### Input data
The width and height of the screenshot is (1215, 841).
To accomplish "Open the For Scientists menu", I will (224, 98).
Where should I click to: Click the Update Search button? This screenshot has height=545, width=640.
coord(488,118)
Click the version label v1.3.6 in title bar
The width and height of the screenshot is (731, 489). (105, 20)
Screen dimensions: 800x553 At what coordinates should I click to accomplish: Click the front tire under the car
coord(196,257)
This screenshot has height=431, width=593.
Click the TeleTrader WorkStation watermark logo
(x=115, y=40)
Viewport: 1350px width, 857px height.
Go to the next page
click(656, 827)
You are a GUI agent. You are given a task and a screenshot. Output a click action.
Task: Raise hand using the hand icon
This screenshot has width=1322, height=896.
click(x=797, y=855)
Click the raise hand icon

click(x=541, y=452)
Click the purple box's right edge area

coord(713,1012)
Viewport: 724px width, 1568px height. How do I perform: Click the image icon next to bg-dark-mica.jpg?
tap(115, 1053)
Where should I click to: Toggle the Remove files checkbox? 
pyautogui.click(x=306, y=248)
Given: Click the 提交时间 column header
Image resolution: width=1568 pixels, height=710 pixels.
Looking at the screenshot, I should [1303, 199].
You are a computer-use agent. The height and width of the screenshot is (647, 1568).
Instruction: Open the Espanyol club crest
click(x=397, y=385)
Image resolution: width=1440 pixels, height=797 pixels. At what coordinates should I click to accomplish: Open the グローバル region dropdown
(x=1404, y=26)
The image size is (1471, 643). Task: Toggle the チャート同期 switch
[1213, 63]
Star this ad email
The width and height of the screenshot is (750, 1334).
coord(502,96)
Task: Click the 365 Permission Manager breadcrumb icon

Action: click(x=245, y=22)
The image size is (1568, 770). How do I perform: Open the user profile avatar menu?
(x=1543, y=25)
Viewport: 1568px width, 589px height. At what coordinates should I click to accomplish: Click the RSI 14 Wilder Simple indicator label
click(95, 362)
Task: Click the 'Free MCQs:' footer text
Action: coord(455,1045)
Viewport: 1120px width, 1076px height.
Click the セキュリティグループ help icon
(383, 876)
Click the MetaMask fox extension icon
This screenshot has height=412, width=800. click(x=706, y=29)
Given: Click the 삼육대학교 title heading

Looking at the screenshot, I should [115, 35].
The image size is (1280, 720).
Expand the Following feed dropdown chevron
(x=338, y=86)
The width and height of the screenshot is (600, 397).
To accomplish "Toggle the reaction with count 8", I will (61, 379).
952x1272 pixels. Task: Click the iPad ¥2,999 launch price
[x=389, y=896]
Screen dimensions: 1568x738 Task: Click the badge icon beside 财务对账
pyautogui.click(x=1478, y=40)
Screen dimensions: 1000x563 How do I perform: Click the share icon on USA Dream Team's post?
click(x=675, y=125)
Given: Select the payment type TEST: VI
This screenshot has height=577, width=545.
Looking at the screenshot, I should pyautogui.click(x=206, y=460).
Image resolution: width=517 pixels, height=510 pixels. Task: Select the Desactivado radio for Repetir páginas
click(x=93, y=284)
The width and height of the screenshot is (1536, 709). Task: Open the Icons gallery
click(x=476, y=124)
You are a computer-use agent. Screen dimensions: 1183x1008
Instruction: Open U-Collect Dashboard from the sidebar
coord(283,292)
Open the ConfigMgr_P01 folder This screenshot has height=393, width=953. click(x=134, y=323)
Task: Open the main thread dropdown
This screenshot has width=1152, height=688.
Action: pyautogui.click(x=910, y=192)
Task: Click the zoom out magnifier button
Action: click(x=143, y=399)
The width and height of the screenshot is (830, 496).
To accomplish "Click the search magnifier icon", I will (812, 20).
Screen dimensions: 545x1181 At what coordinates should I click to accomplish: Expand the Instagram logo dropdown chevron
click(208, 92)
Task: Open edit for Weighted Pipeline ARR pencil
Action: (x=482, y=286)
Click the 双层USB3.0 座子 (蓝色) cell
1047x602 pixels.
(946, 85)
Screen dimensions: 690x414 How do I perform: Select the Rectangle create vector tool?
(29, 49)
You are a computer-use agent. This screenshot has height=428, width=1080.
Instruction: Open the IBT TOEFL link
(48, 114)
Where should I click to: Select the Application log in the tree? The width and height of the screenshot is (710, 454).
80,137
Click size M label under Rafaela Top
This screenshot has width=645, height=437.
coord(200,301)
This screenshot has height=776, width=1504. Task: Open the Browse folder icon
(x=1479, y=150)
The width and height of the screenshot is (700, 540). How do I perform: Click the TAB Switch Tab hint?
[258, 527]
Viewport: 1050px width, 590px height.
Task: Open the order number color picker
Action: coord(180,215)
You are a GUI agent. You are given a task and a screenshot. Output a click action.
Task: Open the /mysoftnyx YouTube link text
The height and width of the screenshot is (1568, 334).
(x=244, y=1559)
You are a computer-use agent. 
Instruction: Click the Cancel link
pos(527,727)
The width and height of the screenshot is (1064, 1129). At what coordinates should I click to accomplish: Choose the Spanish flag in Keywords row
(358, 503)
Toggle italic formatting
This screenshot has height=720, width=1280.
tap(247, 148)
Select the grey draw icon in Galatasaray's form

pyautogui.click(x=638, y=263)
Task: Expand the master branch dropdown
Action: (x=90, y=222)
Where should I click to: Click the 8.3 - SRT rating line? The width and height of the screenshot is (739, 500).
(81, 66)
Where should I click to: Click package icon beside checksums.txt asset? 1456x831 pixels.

### The problem
Search the entries above for "computer". Return every line that has it.

### Response to this task
You are a computer-use agent. The height and width of the screenshot is (647, 1568).
You are a computer-use agent. Screen dimensions: 1183x1008
You are a computer-use agent. This screenshot has height=428, width=1080.
You are a computer-use agent. 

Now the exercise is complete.